EXERCISE >> With pictures left out, output exactly the lines of the listing below from the line that has "Click the Warmth" to the line that has "Instruction: Mark the dictation as Done", both lines kept.

MATERIAL TO PROCESS >>
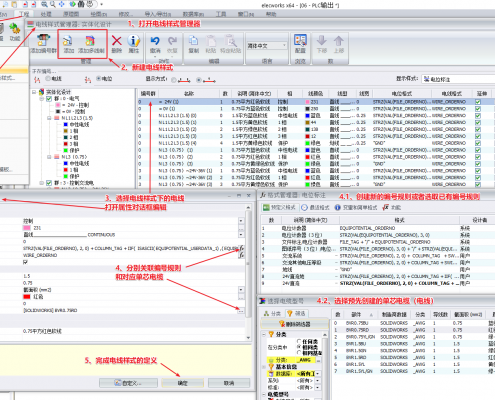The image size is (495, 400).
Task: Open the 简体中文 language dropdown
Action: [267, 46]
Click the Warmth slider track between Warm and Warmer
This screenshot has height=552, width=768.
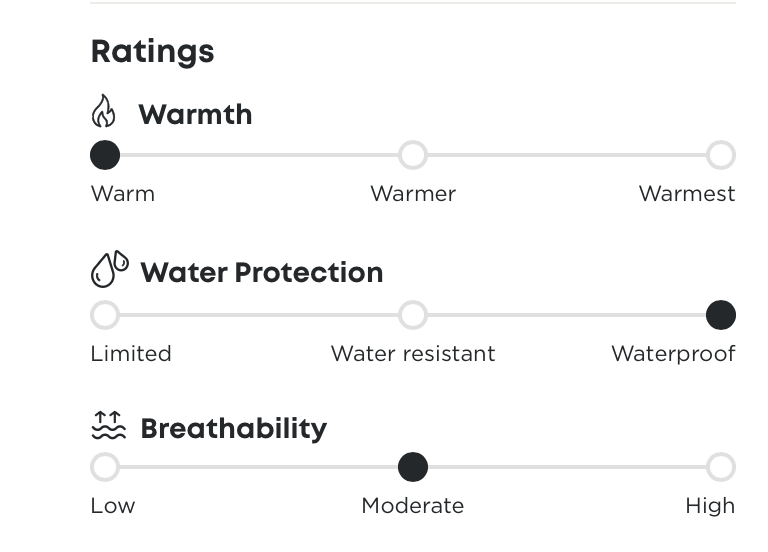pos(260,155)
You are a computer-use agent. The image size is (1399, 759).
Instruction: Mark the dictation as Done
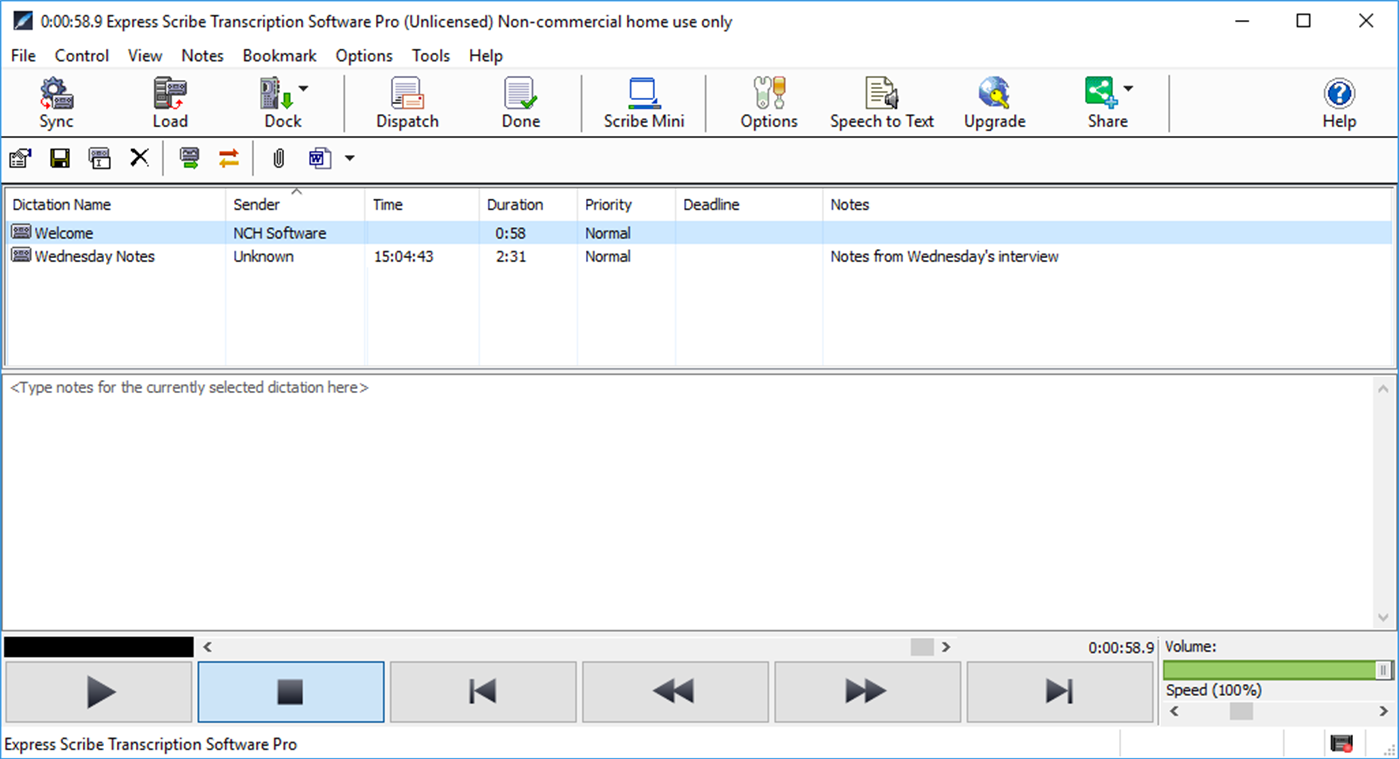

...

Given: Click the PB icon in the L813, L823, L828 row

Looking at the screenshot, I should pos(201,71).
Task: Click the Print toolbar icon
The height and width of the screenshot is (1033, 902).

WRITTEN RESPONSE >>
Click the Warmth slider track between Warm and Warmer
This screenshot has height=552, width=768.
pos(260,155)
You are a computer-use agent. The image size is (1399, 759).
Instruction: Mark the dictation as Done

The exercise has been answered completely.